*What you should do:* All that is needed is the lines from the one containing "Task: Click the Database Diagrams folder icon" through the end of the listing, printed exactly, with no pictures among them.

*Task material:*
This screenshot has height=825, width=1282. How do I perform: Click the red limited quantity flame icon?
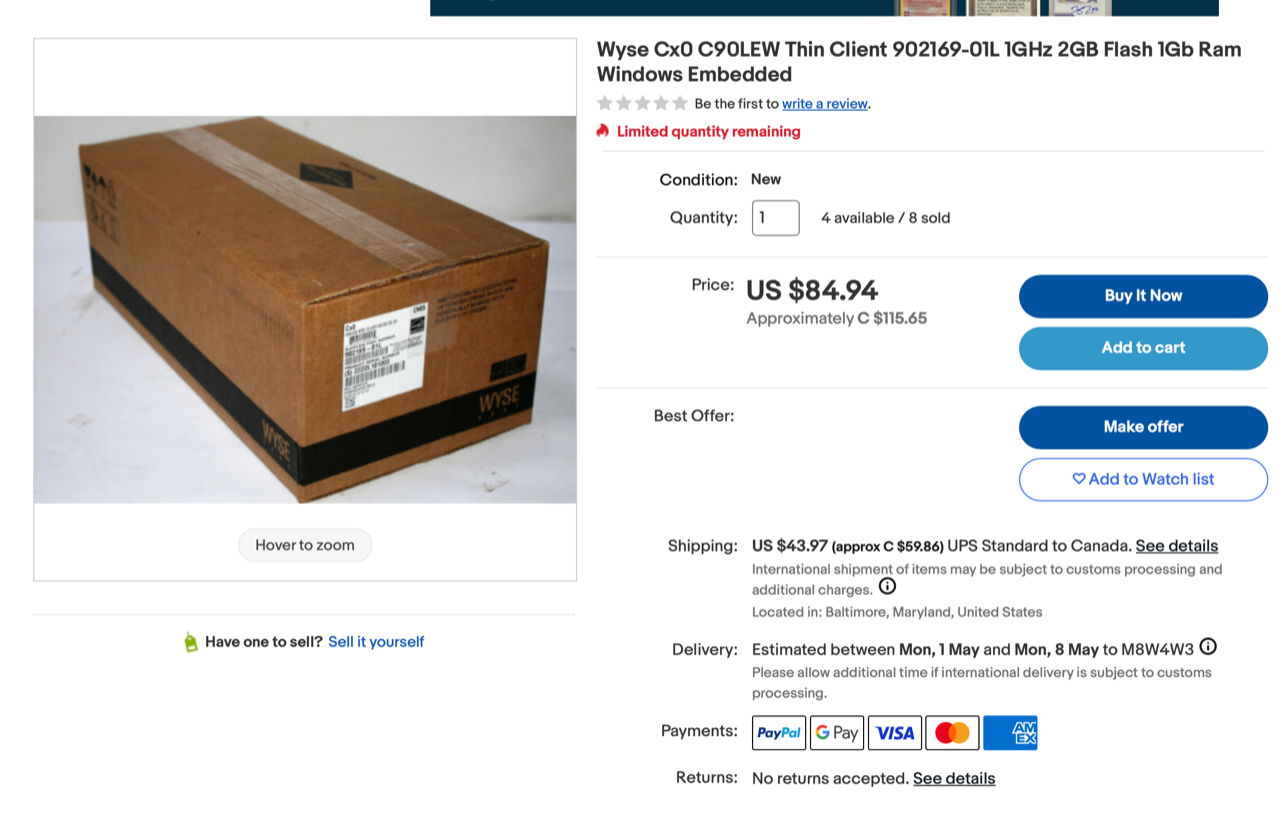click(603, 131)
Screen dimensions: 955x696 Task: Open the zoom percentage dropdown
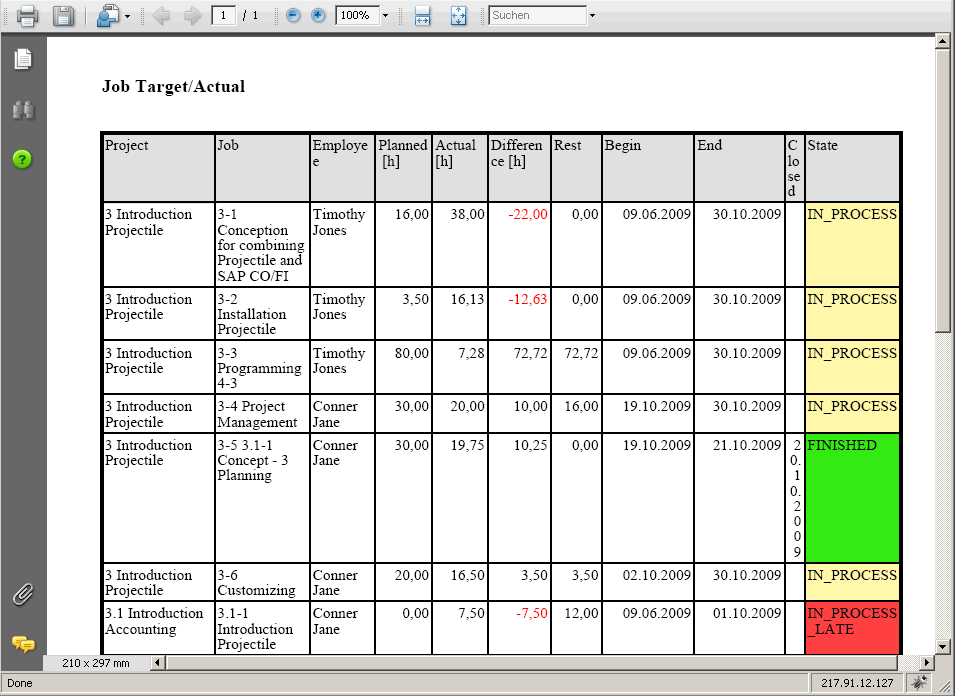tap(385, 16)
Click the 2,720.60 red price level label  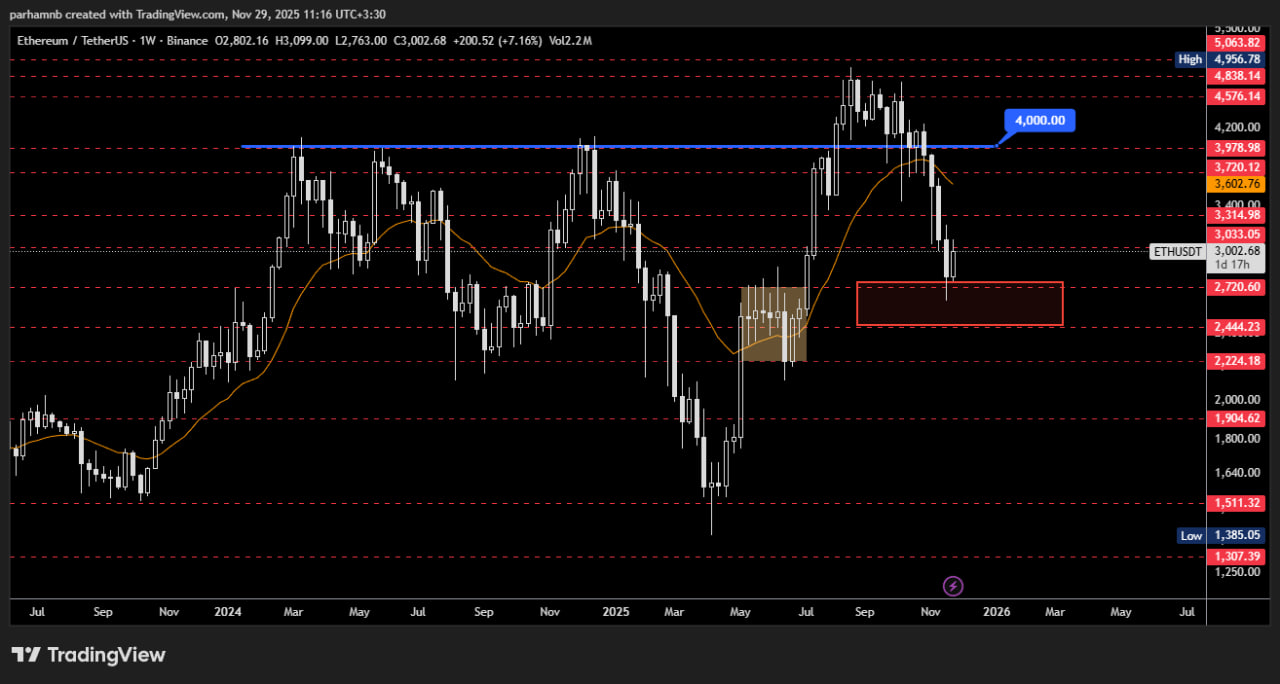[1237, 287]
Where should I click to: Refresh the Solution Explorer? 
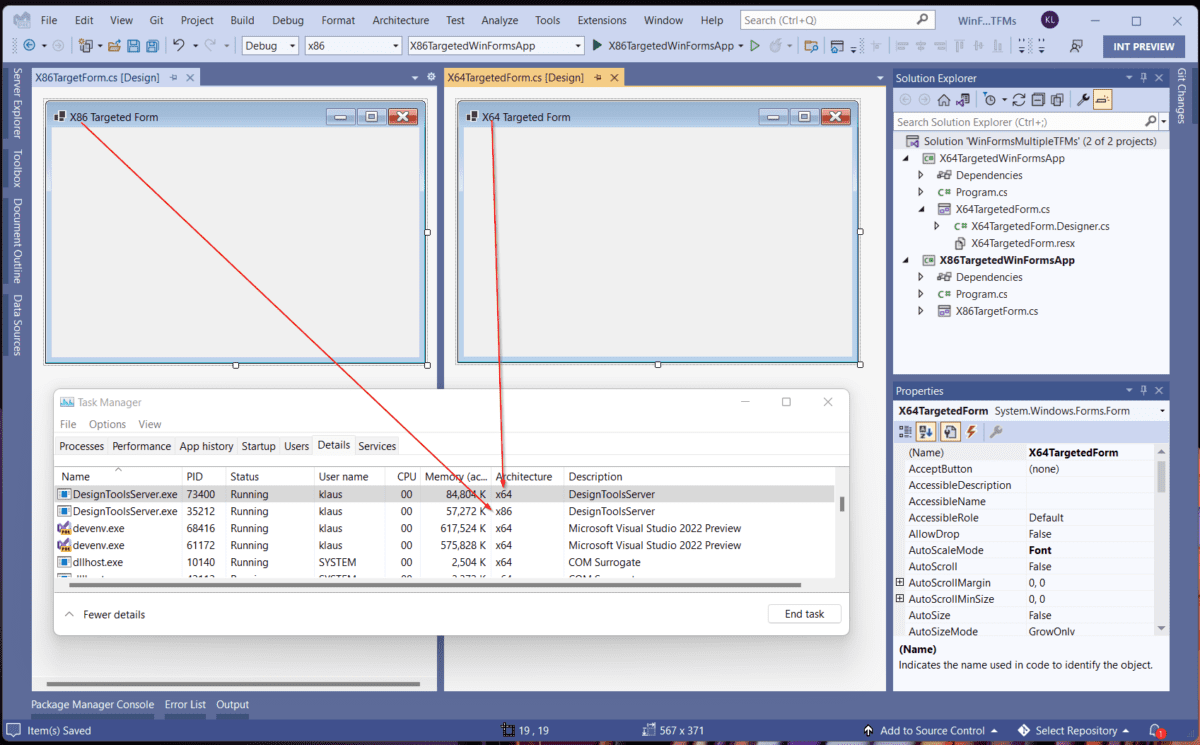pyautogui.click(x=1018, y=99)
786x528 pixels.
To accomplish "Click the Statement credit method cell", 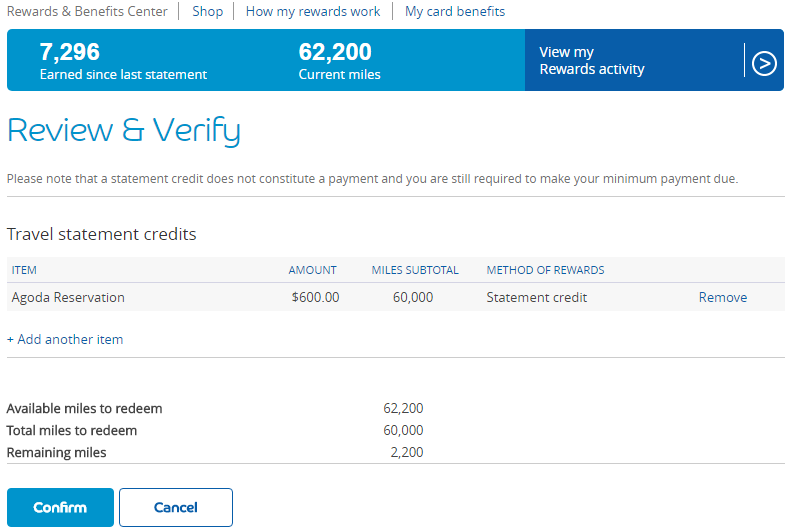I will tap(537, 297).
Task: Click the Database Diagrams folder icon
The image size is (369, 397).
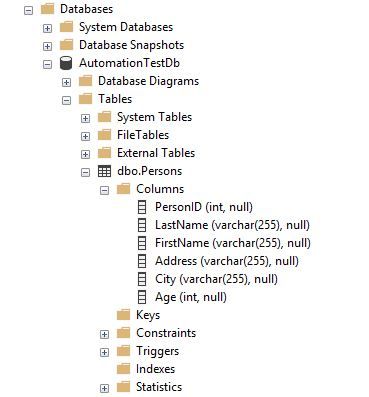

*Answer space:*
Task: Click the Database Diagrams folder icon
The image size is (369, 397).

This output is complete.